At CleverMaps we heavily rely on the cadastre of real estate, which is probably the biggest data source in my country. Using their excellent knowledge of this data set, my teammates often supply me with all kinds of weird challenges.

Give me the biggest land users nearby

Find the biggest land users in surrounding cadastral communities for each cadastral community (~ 13K) being the latest task, here’s the query I tackled it with:

WITH users_ AS (
    SELECT
        cad_code,
        id,
        zipcode,
        city,
        concat_ws(' ',street, concat_ws('/', house_number, street_number)) as street,
        name,
        'Users with more than 10 ha'::text note,
        SUM(acreage) area
        FROM land_blocks -- being a table with info about all the agricultural land blocks
        JOIN users u ON id_uz = id
        GROUP BY cad_code, u.id
        HAVING SUM(acreage) &gt; 10
),
ints AS (
    SELECT
        ku.cad_code as community,
        ku2.cad_code as surrounding,
        ku2.cad_name
    FROM cadastral_community ku
    JOIN cadastral_community ku2
        ON ST_Intersects(ku.geom, ku2.geom)
    WHERE ku.cad_code &lt;&gt; ku2.cad_code
)
SELECT
    DISTINCT ON (surrounding, cad_name, u.zipcode, u.city, u.street, u.name)
    surrounding,
    cad_name,
    u.zipcode,
    u.city,
    u.street,
    u.name,
    u.note,
    u.area
FROM
    users_ u
JOIN ints
    ON cad_code = community;

Few things to note:

concat_ws() is a great function for joining values that might be NULL. If such a value is found, it is skipped and the function continues with the next one (if any). Thus, you’ll never get a string ending with a trailing slash (Street name 55/).
With users_ CTE I get a list of owners having more than 10 hectares of land for each cadastral community.

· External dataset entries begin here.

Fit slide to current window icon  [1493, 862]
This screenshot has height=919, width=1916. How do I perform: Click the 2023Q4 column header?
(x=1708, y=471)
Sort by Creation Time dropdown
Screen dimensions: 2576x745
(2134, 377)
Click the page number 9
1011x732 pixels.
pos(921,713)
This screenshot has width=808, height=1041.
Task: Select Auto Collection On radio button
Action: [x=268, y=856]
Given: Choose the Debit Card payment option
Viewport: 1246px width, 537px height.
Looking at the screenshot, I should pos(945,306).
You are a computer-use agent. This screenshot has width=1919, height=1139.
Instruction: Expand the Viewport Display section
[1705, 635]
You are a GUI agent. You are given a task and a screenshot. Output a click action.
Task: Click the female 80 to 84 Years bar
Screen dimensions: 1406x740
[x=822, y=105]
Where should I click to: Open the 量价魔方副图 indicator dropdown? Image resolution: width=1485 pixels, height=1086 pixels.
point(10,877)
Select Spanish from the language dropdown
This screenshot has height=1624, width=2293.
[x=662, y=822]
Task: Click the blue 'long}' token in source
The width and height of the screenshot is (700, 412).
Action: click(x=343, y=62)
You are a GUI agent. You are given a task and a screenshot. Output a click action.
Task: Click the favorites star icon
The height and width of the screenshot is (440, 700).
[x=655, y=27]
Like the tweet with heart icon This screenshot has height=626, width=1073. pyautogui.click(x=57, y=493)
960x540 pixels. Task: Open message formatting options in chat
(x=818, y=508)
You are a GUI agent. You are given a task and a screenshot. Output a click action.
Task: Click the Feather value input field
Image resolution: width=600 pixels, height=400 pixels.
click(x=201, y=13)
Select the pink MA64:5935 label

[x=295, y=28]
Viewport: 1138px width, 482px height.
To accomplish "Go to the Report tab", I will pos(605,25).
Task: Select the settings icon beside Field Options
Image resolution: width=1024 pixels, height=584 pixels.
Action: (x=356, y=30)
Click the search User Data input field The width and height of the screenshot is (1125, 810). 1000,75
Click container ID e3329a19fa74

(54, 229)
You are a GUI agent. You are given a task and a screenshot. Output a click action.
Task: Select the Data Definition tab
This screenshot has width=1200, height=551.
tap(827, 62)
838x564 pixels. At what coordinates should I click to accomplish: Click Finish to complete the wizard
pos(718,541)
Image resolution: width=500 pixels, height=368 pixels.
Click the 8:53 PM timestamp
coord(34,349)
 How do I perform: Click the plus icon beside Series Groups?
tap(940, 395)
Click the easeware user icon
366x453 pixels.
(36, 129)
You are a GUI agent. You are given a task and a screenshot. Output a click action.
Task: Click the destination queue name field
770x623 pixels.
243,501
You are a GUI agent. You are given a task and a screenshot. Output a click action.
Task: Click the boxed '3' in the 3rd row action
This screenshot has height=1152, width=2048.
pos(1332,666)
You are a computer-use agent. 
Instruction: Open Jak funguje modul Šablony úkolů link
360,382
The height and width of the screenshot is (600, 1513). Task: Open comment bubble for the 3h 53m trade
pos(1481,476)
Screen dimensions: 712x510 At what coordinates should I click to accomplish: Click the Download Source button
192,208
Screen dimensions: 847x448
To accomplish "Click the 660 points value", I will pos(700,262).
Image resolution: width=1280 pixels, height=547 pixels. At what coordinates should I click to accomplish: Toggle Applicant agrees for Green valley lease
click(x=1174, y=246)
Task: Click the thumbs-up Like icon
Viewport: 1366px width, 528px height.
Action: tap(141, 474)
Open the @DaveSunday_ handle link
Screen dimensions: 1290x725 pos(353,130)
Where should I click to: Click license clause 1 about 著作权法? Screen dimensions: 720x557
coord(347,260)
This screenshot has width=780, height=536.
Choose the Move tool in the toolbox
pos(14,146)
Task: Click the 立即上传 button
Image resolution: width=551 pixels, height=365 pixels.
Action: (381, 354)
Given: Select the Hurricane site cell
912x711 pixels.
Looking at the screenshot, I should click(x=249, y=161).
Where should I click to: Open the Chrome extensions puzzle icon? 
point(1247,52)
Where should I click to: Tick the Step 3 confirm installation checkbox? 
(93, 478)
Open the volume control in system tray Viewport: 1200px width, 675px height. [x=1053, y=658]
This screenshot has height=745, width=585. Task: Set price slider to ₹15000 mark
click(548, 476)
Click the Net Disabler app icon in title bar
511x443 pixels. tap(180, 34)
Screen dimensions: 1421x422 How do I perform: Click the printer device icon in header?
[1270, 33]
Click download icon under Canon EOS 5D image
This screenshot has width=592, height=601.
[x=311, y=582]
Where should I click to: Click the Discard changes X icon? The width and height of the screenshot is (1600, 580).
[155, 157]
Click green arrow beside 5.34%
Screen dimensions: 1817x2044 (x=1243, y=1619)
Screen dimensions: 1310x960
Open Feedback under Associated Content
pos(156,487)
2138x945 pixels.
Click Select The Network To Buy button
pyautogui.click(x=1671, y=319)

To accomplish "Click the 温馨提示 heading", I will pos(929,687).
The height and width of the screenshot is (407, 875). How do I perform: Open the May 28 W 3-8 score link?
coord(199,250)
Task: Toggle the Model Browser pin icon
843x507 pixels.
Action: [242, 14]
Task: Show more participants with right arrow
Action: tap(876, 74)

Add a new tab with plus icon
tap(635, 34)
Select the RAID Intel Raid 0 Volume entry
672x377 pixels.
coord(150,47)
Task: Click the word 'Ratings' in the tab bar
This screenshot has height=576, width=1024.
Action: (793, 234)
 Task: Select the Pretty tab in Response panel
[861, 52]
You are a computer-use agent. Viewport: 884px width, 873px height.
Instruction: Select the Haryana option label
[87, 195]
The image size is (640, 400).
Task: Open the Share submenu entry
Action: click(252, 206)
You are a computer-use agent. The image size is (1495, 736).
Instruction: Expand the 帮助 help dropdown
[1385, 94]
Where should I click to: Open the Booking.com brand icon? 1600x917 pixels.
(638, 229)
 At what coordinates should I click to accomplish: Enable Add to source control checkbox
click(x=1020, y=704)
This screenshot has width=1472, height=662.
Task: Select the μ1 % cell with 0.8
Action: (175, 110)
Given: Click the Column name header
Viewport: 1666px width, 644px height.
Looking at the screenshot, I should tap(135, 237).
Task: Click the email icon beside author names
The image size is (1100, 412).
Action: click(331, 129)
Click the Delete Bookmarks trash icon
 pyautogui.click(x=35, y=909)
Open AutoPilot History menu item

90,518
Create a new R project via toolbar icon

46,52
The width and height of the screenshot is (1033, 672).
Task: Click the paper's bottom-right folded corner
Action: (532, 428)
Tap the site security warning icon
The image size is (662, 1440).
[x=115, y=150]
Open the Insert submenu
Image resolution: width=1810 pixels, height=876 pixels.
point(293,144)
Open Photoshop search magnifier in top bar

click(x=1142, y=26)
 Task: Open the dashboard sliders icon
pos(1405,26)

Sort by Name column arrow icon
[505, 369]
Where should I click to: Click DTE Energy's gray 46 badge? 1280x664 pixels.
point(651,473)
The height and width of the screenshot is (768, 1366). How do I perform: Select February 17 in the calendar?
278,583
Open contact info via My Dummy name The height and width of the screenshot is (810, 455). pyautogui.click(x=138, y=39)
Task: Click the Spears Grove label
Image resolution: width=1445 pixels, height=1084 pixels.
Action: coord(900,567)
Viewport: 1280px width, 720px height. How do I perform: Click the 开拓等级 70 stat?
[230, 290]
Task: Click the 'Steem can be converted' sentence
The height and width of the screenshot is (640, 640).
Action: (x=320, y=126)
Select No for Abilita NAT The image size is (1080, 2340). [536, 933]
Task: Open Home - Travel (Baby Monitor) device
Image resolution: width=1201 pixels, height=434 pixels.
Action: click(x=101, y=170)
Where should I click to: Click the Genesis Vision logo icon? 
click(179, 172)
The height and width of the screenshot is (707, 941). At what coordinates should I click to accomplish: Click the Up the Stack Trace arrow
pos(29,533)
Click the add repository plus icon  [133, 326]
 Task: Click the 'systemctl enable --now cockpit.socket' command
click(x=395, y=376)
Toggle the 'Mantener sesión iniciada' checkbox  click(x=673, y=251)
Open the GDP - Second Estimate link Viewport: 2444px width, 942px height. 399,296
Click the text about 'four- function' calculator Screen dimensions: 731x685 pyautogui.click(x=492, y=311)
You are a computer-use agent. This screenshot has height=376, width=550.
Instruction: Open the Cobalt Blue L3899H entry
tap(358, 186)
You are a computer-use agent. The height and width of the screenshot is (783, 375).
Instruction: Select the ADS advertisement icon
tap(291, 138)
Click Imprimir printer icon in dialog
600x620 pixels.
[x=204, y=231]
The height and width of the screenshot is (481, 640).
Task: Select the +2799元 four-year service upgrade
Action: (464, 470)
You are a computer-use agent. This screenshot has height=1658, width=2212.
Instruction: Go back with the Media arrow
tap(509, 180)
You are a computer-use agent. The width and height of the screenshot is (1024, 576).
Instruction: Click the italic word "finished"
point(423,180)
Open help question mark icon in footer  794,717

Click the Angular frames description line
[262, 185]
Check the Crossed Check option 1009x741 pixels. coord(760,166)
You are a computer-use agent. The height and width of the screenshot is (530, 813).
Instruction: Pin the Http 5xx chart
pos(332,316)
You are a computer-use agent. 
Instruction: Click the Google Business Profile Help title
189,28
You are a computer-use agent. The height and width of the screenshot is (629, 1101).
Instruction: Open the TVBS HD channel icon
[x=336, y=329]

This gives me the inverse result of what I want (if I know the biggest owners in the cadastral community, I know these are the ones that should be listed for surrounding c. communities).
This putting-it-all-together step is done with ints CTE that outputs the list of surrounding c. communities for each of them.
DISTINCT ON cleans up the list so the same owners don’t appear more than once for any given c. community.

Writing this makes me realize the list should be probably sorted by area so only the occurence with the biggest value is kept for each c. community. Simple ORDER BY should deal with this just fine. Or even more sophisticated, using GROUP BY to output the total acreage in all surrounding c. communities.